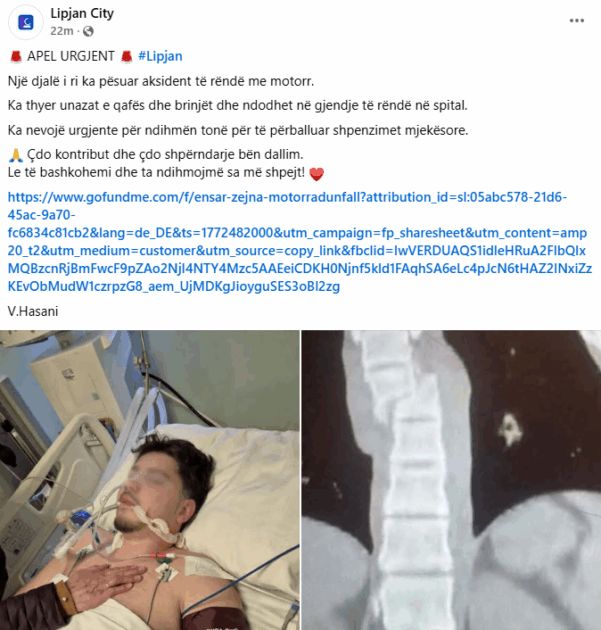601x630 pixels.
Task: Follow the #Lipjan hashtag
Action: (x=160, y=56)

▬▬▬▬▬▬

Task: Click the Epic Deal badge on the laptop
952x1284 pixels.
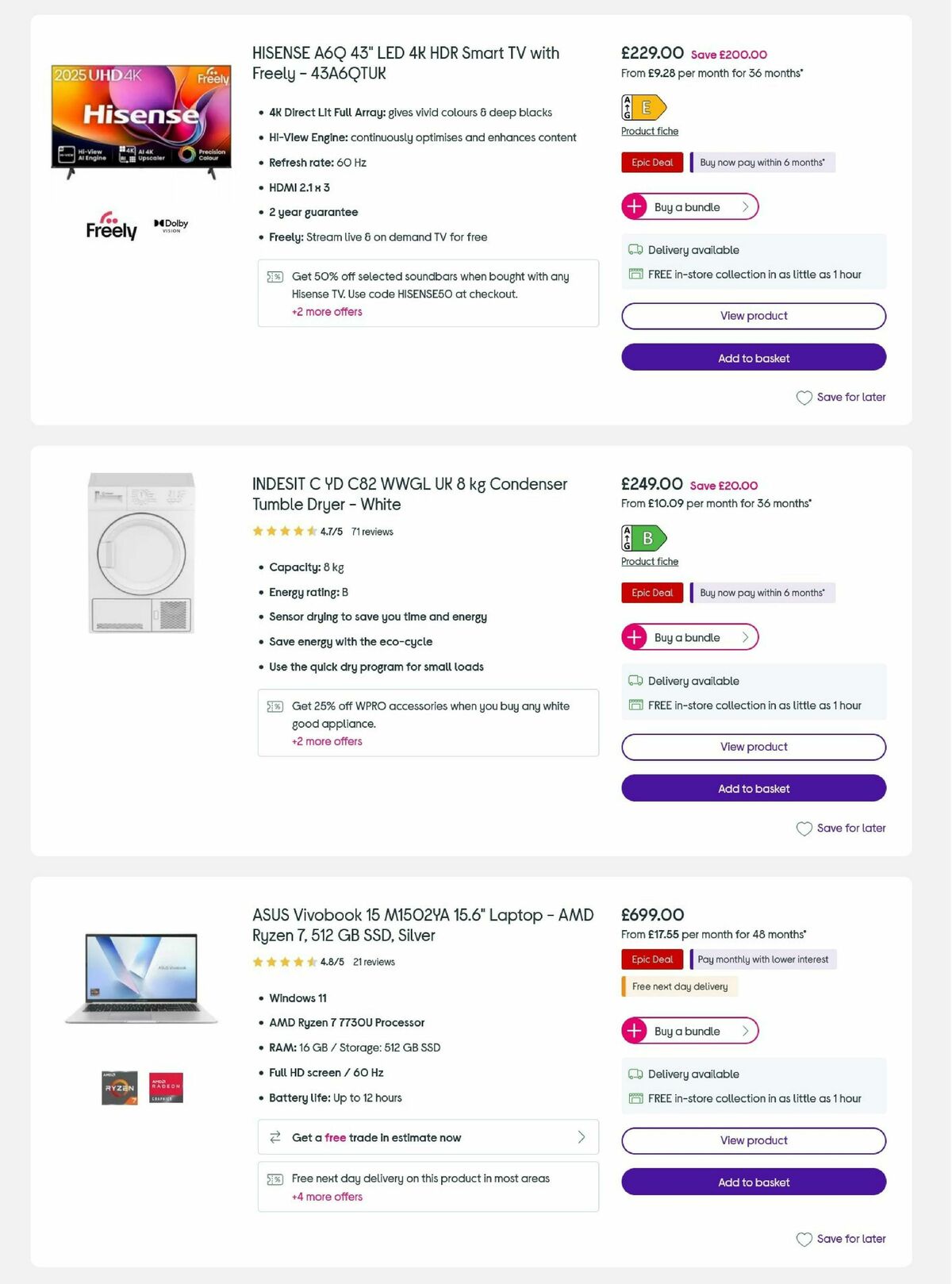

▬▬▬▬▬▬

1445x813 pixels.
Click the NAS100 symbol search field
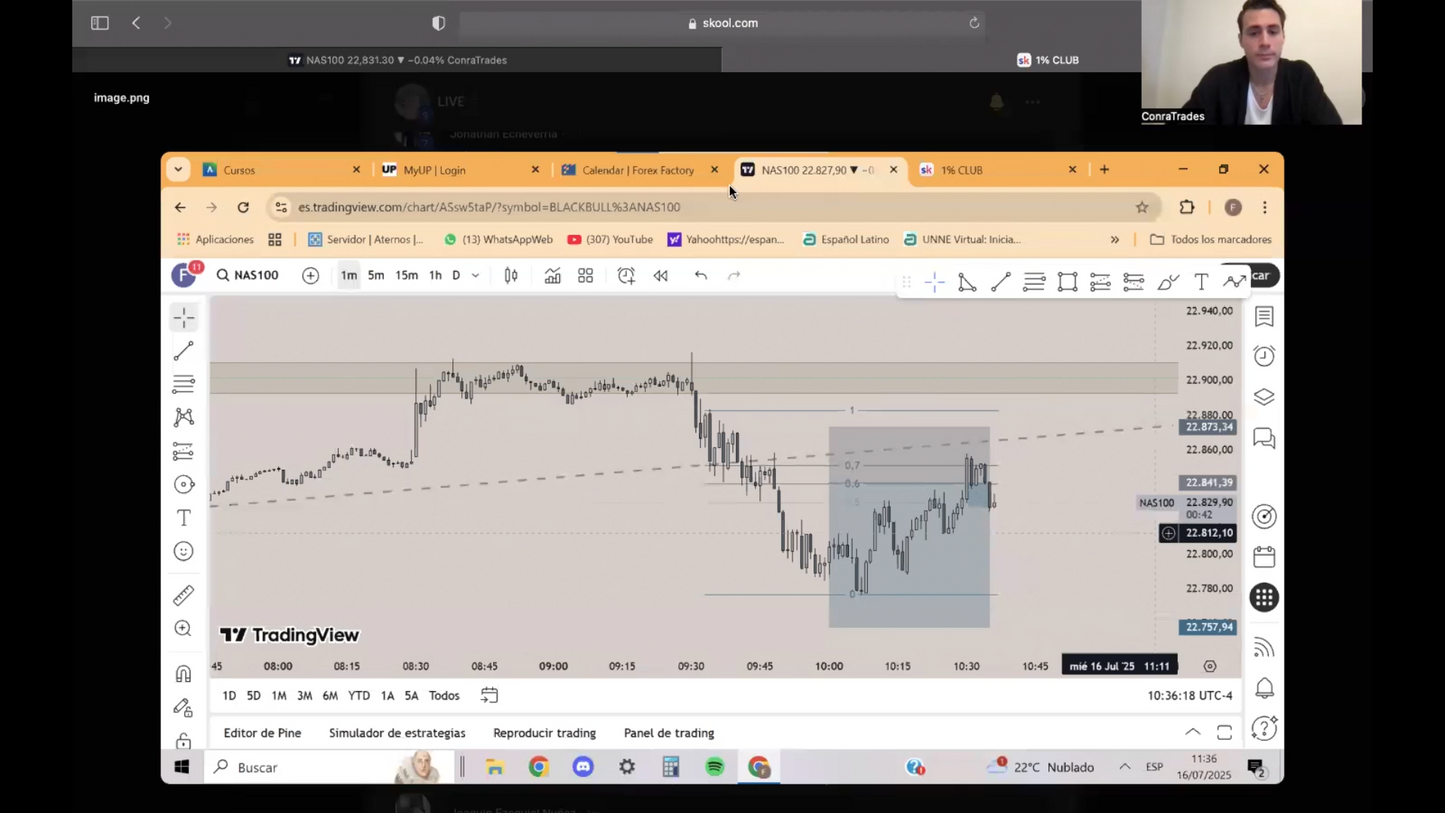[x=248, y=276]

▬▬▬▬▬▬

Your goal:
From the data above, output exactly the lines between the one containing "Task: Click the Epic Deal badge on the laptop" and the one containing "952x1284 pixels.", counting both of them.

Result:
Task: Click the Epic Deal badge on the laptop
952x1284 pixels.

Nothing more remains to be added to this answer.